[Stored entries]
-*-*-

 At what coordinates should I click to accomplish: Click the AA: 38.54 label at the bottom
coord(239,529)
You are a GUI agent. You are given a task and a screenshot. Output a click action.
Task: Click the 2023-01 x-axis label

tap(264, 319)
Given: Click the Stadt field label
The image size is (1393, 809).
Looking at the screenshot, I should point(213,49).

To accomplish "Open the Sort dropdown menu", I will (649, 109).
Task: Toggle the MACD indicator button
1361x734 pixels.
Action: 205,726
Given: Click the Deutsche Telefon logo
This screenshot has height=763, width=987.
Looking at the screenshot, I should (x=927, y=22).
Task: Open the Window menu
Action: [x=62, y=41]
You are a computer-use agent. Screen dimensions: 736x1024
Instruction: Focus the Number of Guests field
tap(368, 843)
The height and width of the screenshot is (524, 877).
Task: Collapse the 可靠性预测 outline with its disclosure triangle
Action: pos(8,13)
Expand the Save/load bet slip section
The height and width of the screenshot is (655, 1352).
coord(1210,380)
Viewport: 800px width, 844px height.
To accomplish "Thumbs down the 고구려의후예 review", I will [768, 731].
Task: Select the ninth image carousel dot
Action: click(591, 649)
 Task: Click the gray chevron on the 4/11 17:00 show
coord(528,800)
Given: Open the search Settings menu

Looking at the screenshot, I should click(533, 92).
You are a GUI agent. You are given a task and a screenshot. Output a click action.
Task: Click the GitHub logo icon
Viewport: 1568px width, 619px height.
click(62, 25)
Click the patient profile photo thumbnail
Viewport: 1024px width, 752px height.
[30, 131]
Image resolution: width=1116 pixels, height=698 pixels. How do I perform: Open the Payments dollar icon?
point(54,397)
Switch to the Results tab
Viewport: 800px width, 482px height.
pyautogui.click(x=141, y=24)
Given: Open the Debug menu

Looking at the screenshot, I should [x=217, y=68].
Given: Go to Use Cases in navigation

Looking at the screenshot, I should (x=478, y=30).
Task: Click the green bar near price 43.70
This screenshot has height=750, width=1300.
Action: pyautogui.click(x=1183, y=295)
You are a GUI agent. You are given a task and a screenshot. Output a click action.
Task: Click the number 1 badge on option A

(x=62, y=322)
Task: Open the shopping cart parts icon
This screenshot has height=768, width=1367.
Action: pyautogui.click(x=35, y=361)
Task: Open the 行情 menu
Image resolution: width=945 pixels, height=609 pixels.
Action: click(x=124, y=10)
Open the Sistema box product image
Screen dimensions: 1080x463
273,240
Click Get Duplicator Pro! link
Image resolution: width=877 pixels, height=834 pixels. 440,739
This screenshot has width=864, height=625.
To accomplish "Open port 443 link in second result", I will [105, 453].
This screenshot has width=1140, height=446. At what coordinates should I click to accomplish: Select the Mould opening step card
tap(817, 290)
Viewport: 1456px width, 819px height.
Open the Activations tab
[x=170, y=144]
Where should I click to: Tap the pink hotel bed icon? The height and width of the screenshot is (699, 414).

-*-*-

## DIRECTIONS
An exact reproduction of all the entries above is the expected answer.

## SOLUTION
 At what coordinates should I click to accomplish: Click the AA: 38.54 label at the bottom
coord(239,529)
You are a GUI agent. You are given a task and a screenshot. Output a click action.
Task: Click the 2023-01 x-axis label

tap(264, 319)
Given: Click the Stadt field label
The image size is (1393, 809).
Looking at the screenshot, I should point(213,49).

To accomplish "Open the Sort dropdown menu", I will (649, 109).
Task: Toggle the MACD indicator button
1361x734 pixels.
Action: 205,726
Given: Click the Deutsche Telefon logo
This screenshot has height=763, width=987.
Looking at the screenshot, I should (x=927, y=22).
Task: Open the Window menu
Action: [x=62, y=41]
You are a computer-use agent. Screen dimensions: 736x1024
Instruction: Focus the Number of Guests field
tap(368, 843)
The height and width of the screenshot is (524, 877).
Task: Collapse the 可靠性预测 outline with its disclosure triangle
Action: pos(8,13)
Expand the Save/load bet slip section
The height and width of the screenshot is (655, 1352).
coord(1210,380)
Viewport: 800px width, 844px height.
To accomplish "Thumbs down the 고구려의후예 review", I will [768, 731].
Task: Select the ninth image carousel dot
Action: click(591, 649)
 Task: Click the gray chevron on the 4/11 17:00 show
coord(528,800)
Given: Open the search Settings menu

Looking at the screenshot, I should click(533, 92).
You are a GUI agent. You are given a task and a screenshot. Output a click action.
Task: Click the GitHub logo icon
Viewport: 1568px width, 619px height.
click(62, 25)
Click the patient profile photo thumbnail
Viewport: 1024px width, 752px height.
[30, 131]
Image resolution: width=1116 pixels, height=698 pixels. How do I perform: Open the Payments dollar icon?
point(54,397)
Switch to the Results tab
Viewport: 800px width, 482px height.
pyautogui.click(x=141, y=24)
Given: Open the Debug menu

Looking at the screenshot, I should [x=217, y=68].
Given: Go to Use Cases in navigation

Looking at the screenshot, I should (x=478, y=30).
Task: Click the green bar near price 43.70
This screenshot has height=750, width=1300.
Action: pyautogui.click(x=1183, y=295)
You are a GUI agent. You are given a task and a screenshot. Output a click action.
Task: Click the number 1 badge on option A

(x=62, y=322)
Task: Open the shopping cart parts icon
This screenshot has height=768, width=1367.
Action: pyautogui.click(x=35, y=361)
Task: Open the 行情 menu
Image resolution: width=945 pixels, height=609 pixels.
Action: click(x=124, y=10)
Open the Sistema box product image
Screen dimensions: 1080x463
273,240
Click Get Duplicator Pro! link
Image resolution: width=877 pixels, height=834 pixels. 440,739
This screenshot has width=864, height=625.
To accomplish "Open port 443 link in second result", I will [105, 453].
This screenshot has width=1140, height=446. At what coordinates should I click to accomplish: Select the Mould opening step card
tap(817, 290)
Viewport: 1456px width, 819px height.
Open the Activations tab
[x=170, y=144]
Where should I click to: Tap the pink hotel bed icon? The height and width of the screenshot is (699, 414).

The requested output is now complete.